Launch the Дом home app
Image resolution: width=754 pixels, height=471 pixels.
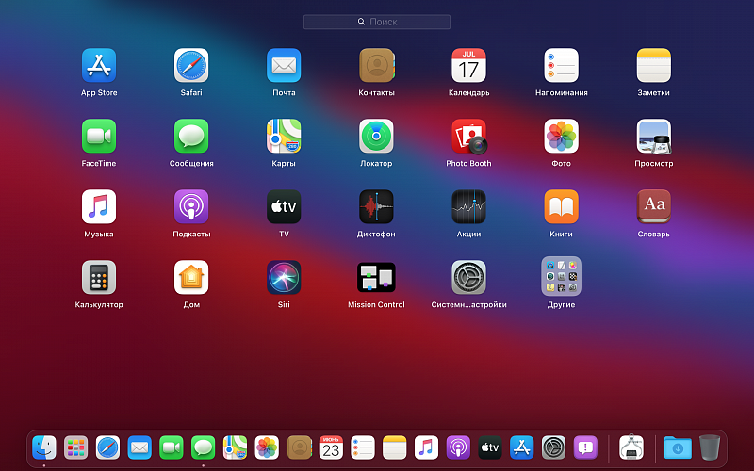[191, 277]
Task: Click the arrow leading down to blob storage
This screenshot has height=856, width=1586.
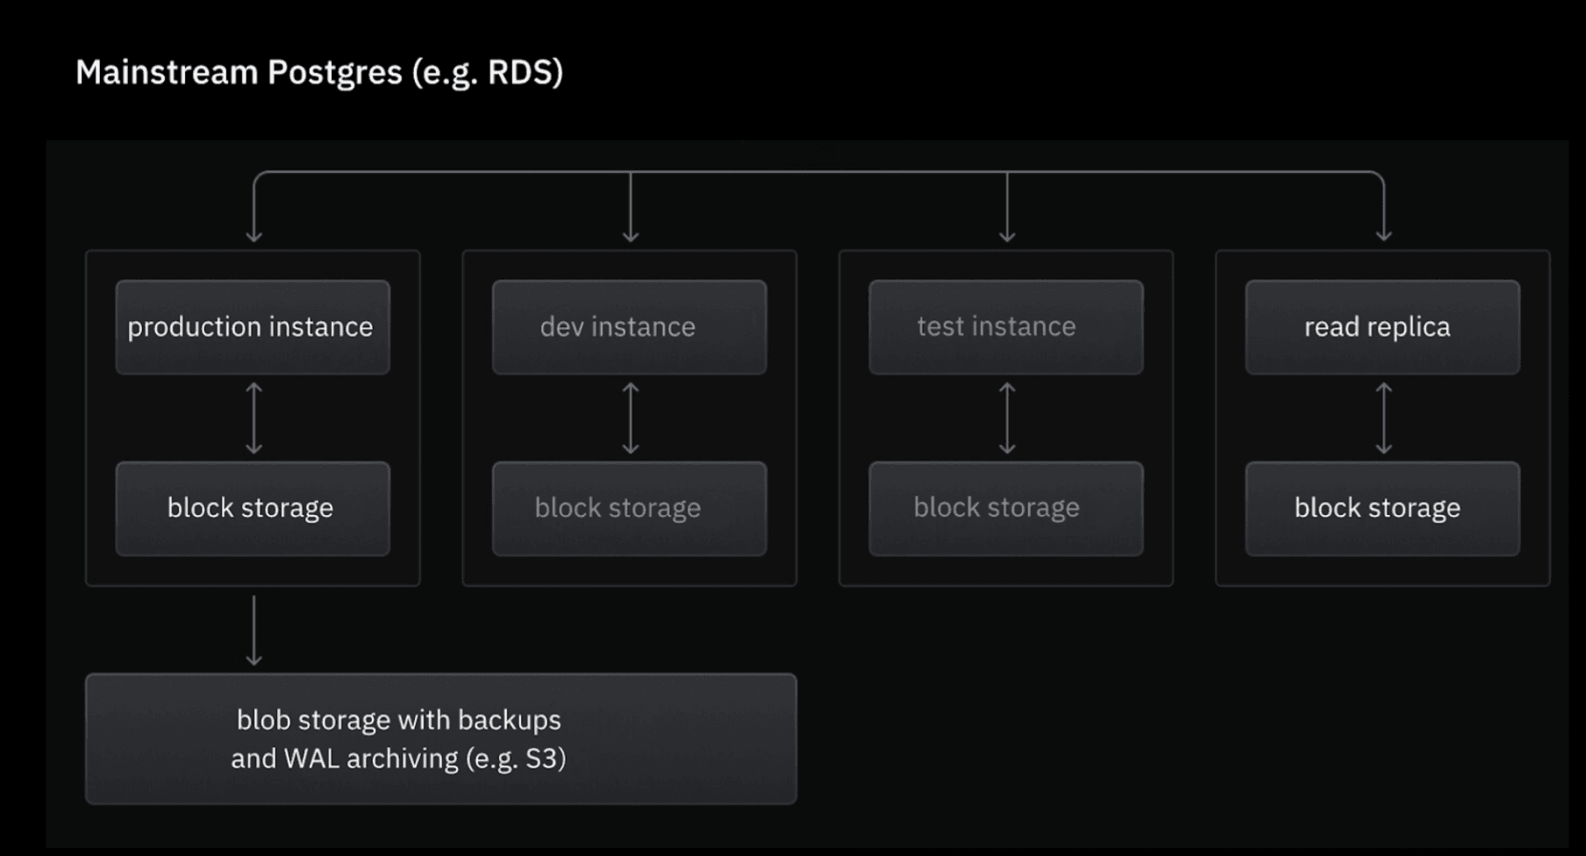Action: coord(254,630)
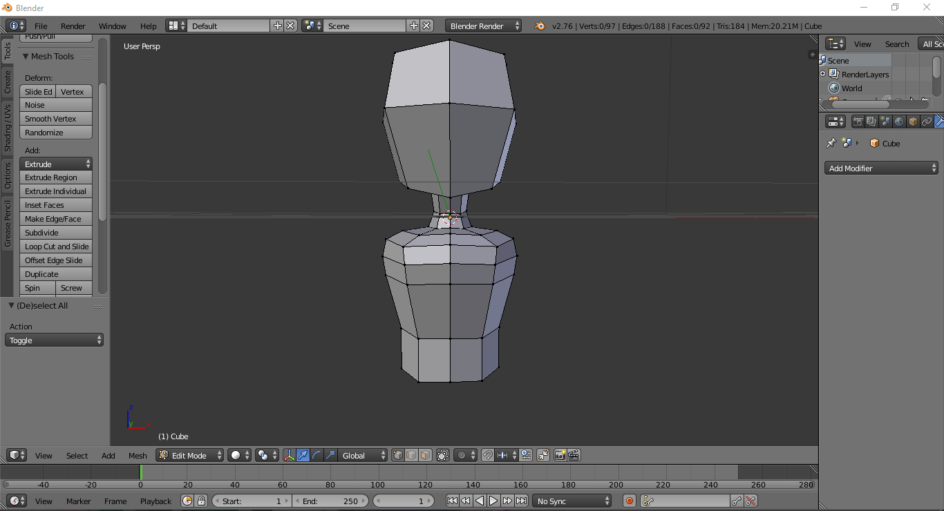Switch to the Object Constraints tab (chain icon)
This screenshot has width=944, height=511.
click(x=926, y=121)
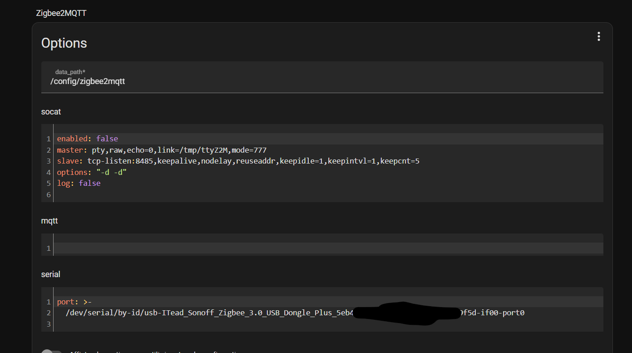Click the Options card heading
This screenshot has height=353, width=632.
click(64, 43)
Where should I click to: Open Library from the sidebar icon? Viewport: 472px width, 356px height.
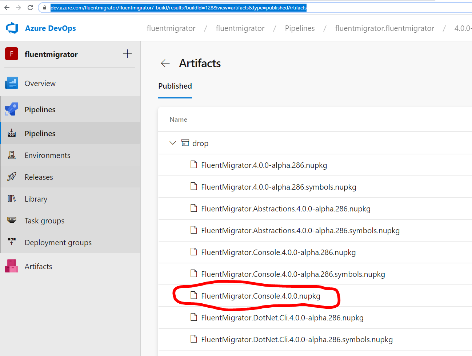(x=12, y=199)
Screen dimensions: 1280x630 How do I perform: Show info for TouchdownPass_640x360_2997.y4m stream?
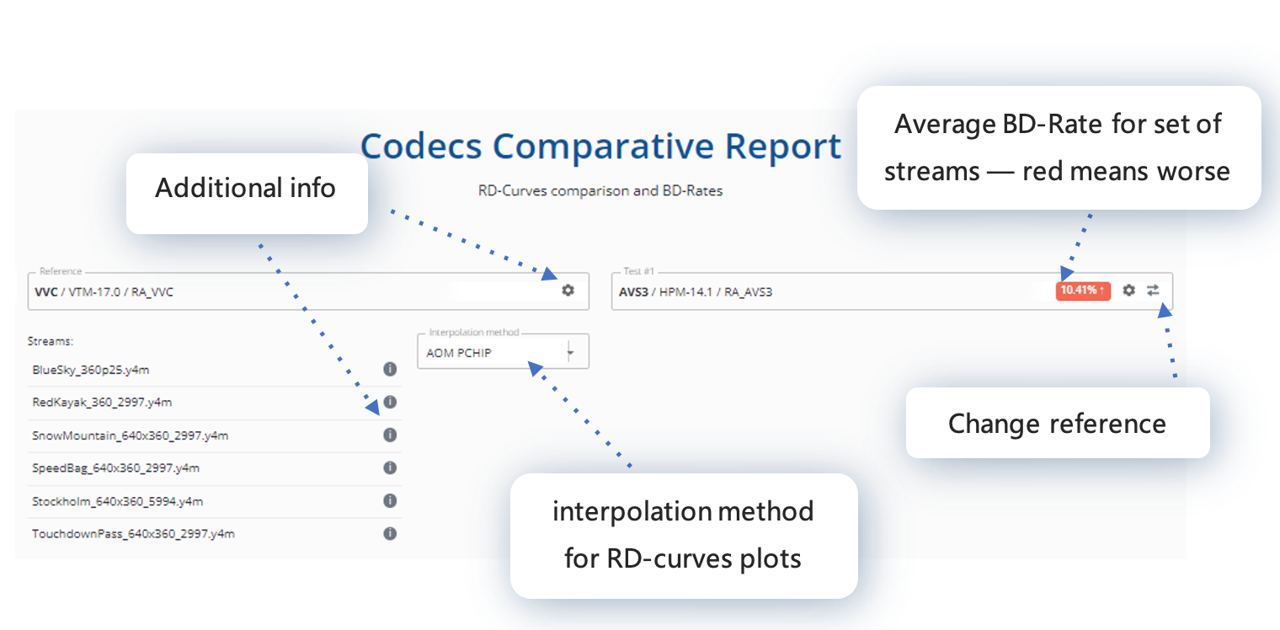point(390,533)
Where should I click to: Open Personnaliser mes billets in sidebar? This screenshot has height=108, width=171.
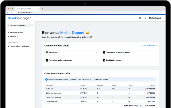point(19,46)
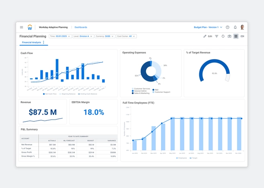Select the Financial Analysis tab
This screenshot has width=264, height=188.
[x=31, y=42]
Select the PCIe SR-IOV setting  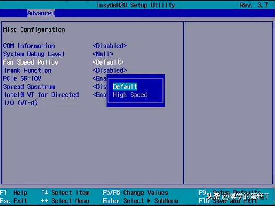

▬▬▬▬▬▬

• **EXERCISE GOAL**
For this exercise, repeat word for word only the lines from the one containing "Where should I click to: Open Personnaliser" through the end of the data, including both. Pictures do not go in the copy.

• **RESPONSE TO THIS TASK**
Where should I click to: Open Personnaliser mes billets in sidebar? This screenshot has height=108, width=171.
point(19,46)
Select the Financial Analysis tab
This screenshot has width=264, height=188.
[x=31, y=42]
Select the PCIe SR-IOV setting  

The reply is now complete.